A flagship smartphone in 2026 runs AI models up to roughly 4 billion parameters in quantized form. An M4 Mac Mini handles 7 billion smoothly. Gemma 3's 1B model scores 62.8% on GSM8K math benchmarks and runs at over 2,500 tokens per second on a mobile GPU. Two years ago, a model several times that size couldn't follow basic instructions. The performance-per-parameter curve is steepening fast, and the devices people already own are becoming meaningfully capable inference machines.
The economics look favorable for certain workloads. For always-on features like continuous transcription or ambient translation, cloud pricing is punishing. Every second is metered. On-device, the meter doesn't exist. That distinction opens up entire categories of capability that aren't viable when you're paying per token.
| Mac Mini (M4) | Equivalent GPU rig | |
|---|---|---|
| Power draw under AI inference | 30–40W | 350–450W |
| Annual electricity cost (daily use) | ~$14 | ~$160–210 |
But the tasks generating the most business value tend to require what local hardware can't provide. Complex reasoning needs frontier models with hundreds of billions of parameters. Agentic workflows need large context windows. Training stays cloud-only. The on-device AI hardware market is growing at 19% annually, and cloud still dominates inference revenue.
The redistribution question is genuinely hard to call, and the reason sits in the cost curves. Inference unit costs have fallen roughly 280-fold since late 2022. Total inference spending keeps climbing because usage grows faster than prices fall. Enterprises deploy AI across more workflows, generating more tokens, and the rising aggregate cost pushes some workloads toward the edge.

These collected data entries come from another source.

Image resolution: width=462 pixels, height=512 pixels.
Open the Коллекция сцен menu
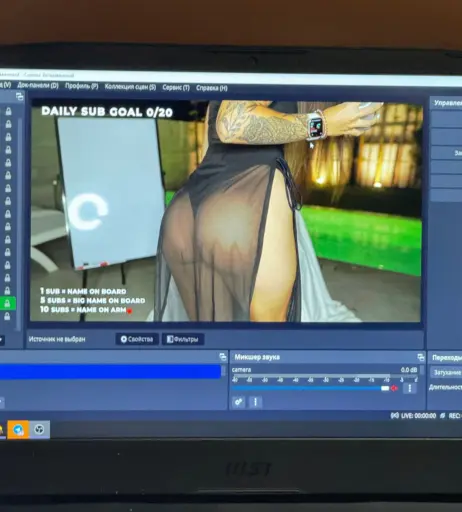pyautogui.click(x=130, y=87)
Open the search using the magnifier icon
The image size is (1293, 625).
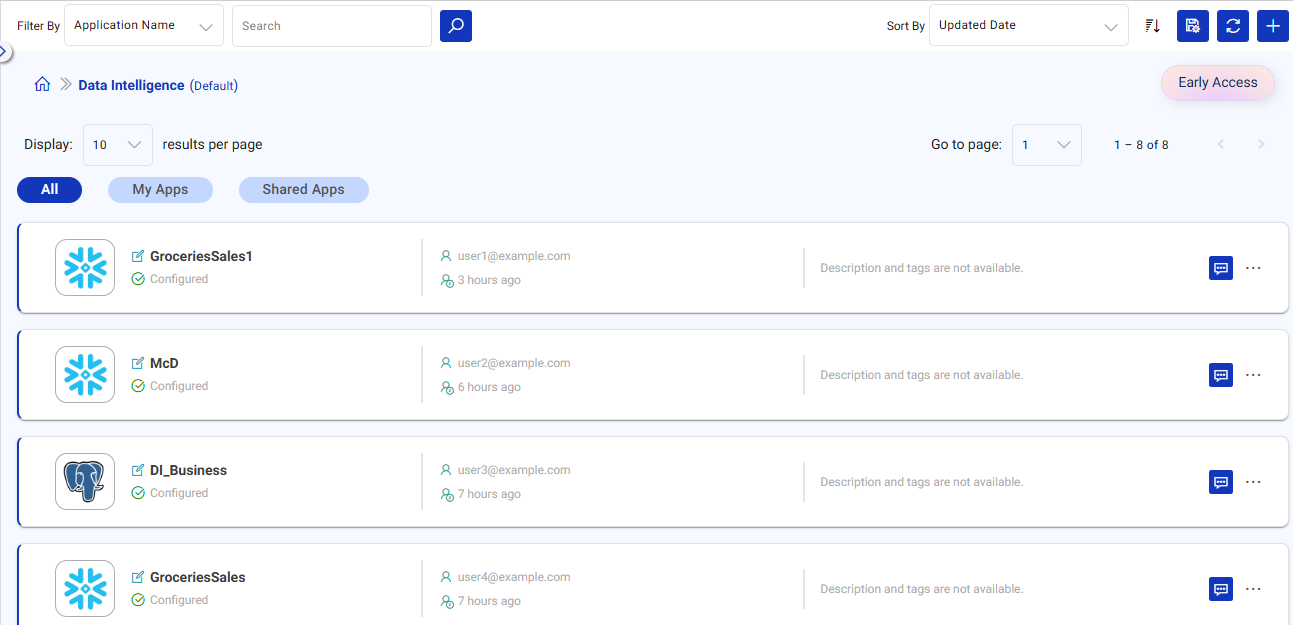coord(455,25)
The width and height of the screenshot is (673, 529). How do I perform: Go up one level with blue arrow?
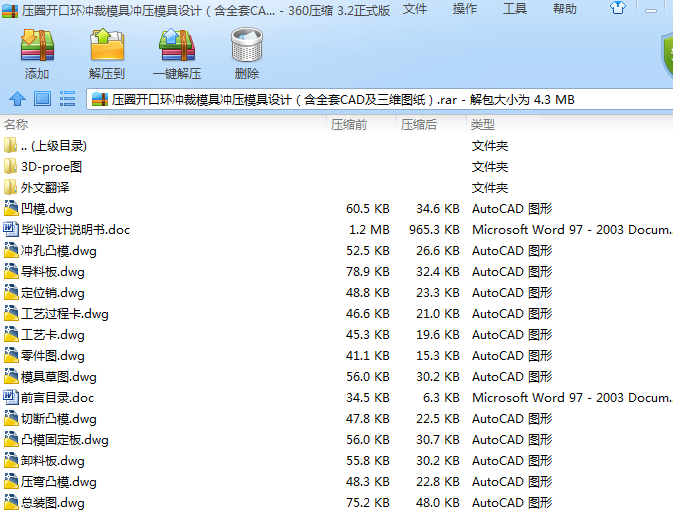pos(18,99)
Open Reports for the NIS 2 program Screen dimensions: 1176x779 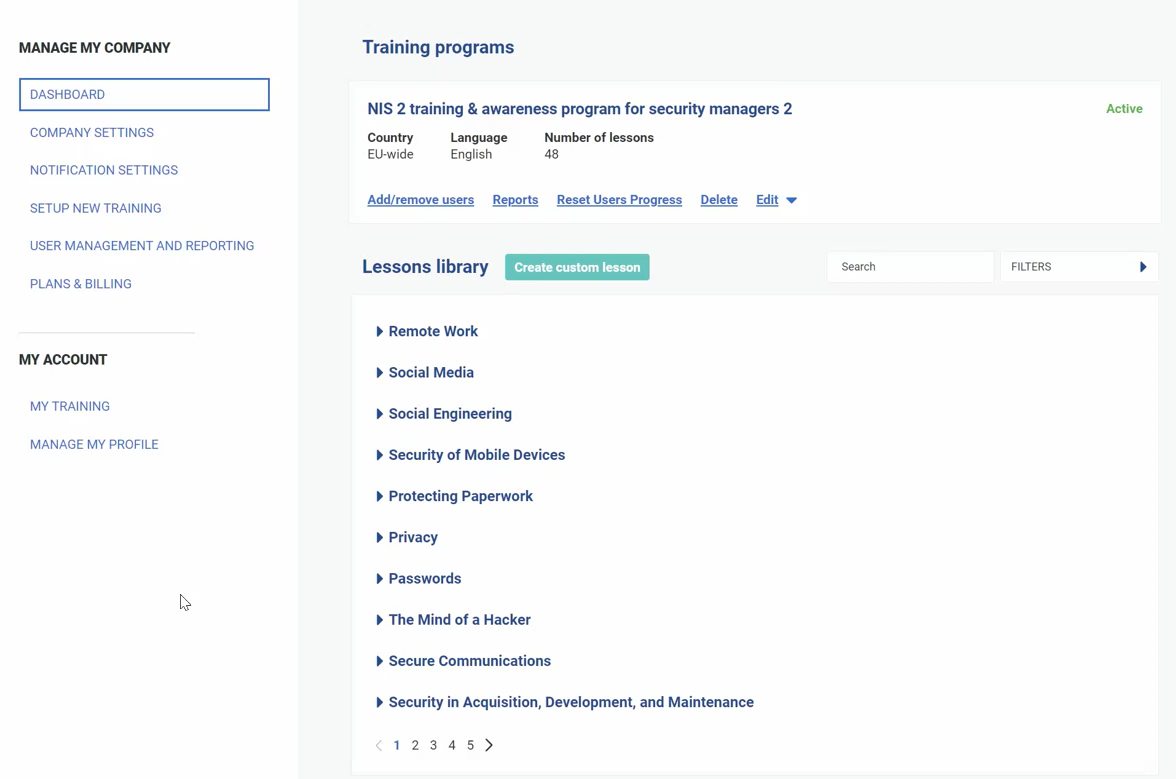click(515, 200)
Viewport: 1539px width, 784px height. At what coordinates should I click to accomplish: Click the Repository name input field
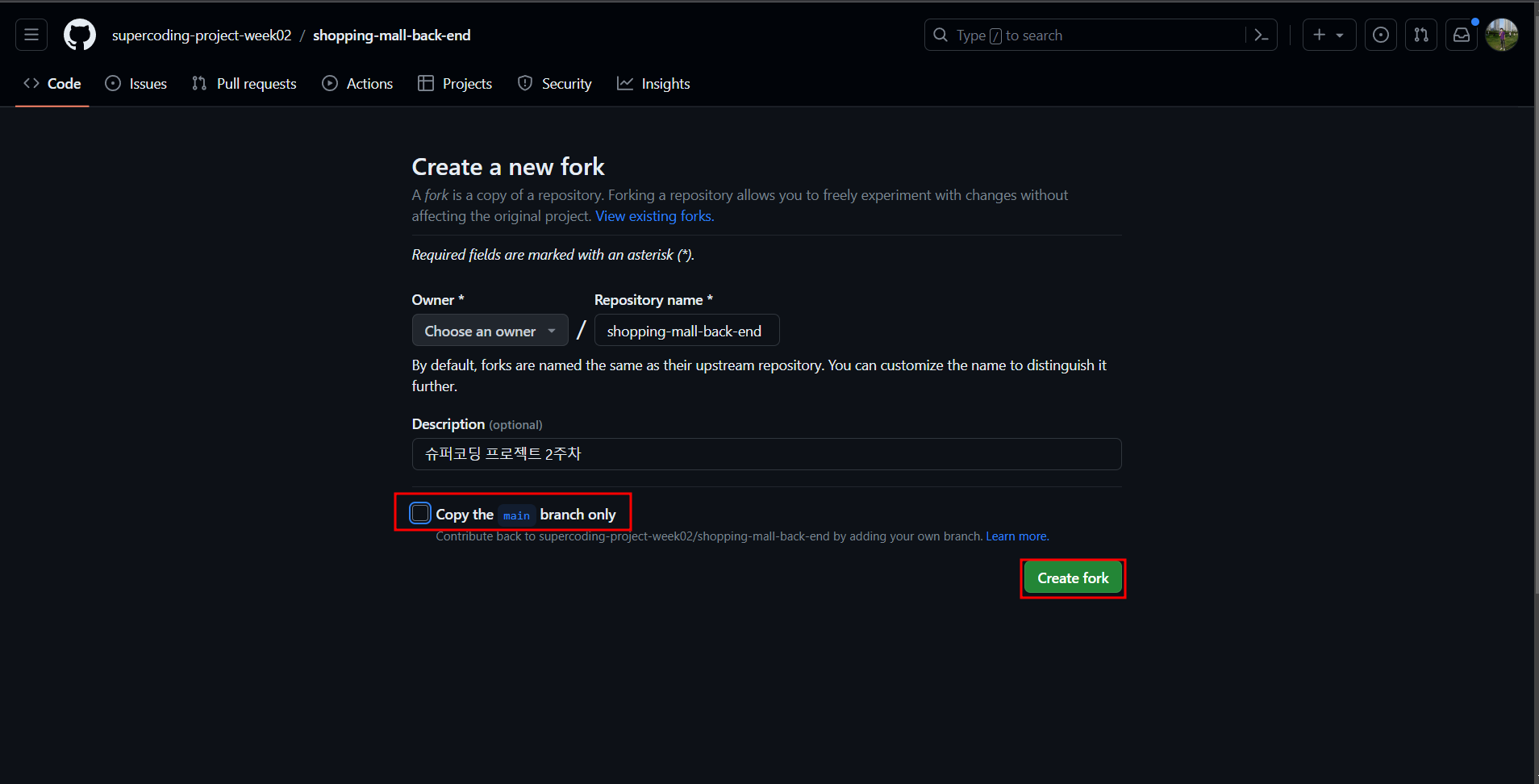click(686, 331)

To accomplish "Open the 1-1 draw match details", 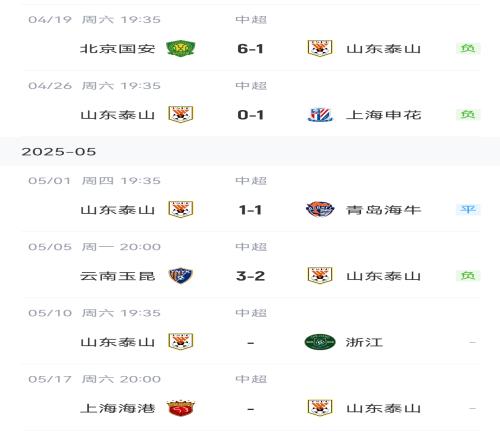I will (x=251, y=210).
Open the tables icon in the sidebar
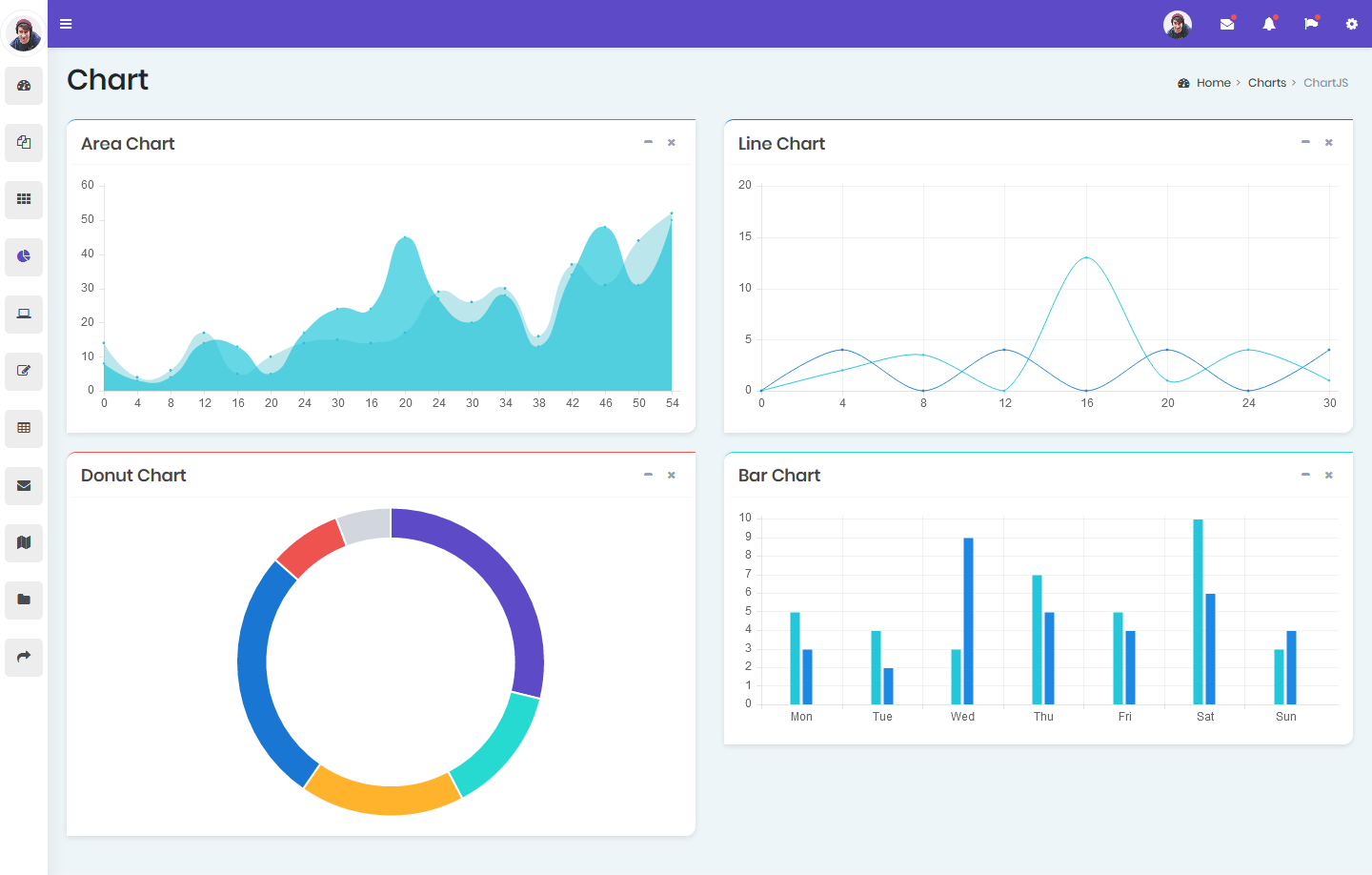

The same dynamic means more workloads exist that only the cloud can serve.
Falling costs make the edge more attractive and the center more useful, simultaneously. Both are expanding at once.
Meanwhile, fragmentation compounds the difficulty of building for the edge. Qualcomm, Apple, MediaTek, and Samsung each maintain their own NPU frameworks and SDKs. On Android alone, developers have to support Qualcomm's QNN, MediaTek's NeuroPilot, Samsung's ONE, or fall back to CPU. Getting a model to run well on one device tells you little about whether it'll run on the next. Cloud APIs, whatever their costs, offer a single target. That operational overhead shapes real deployment decisions every day, and it's easy to underestimate from the outside. Apple's own Neural Engine dequantizes INT8 weights to FP16 before compute, meaning the marketed 38 TOPS is closer to 19 TFLOPS in practice. The gap between spec sheet and production behavior is wide, and it's different on every chip.
Cloud handles frontier reasoning and elastic training. On-premises infrastructure serves predictable high-volume inference. Edge devices take latency-critical or always-on tasks where metered compute makes no sense.
In practice, the center keeps absorbing more while the edge handles a specific, growing, but bounded category of work.
The PC added a layer on top of centralized computing. NPUs and local inference may do something similar: open up categories of AI capability that weren't viable on cloud economics, while the cloud's role keeps expanding underneath. The center and the edge can both get bigger at the same time. The center just gets harder to see.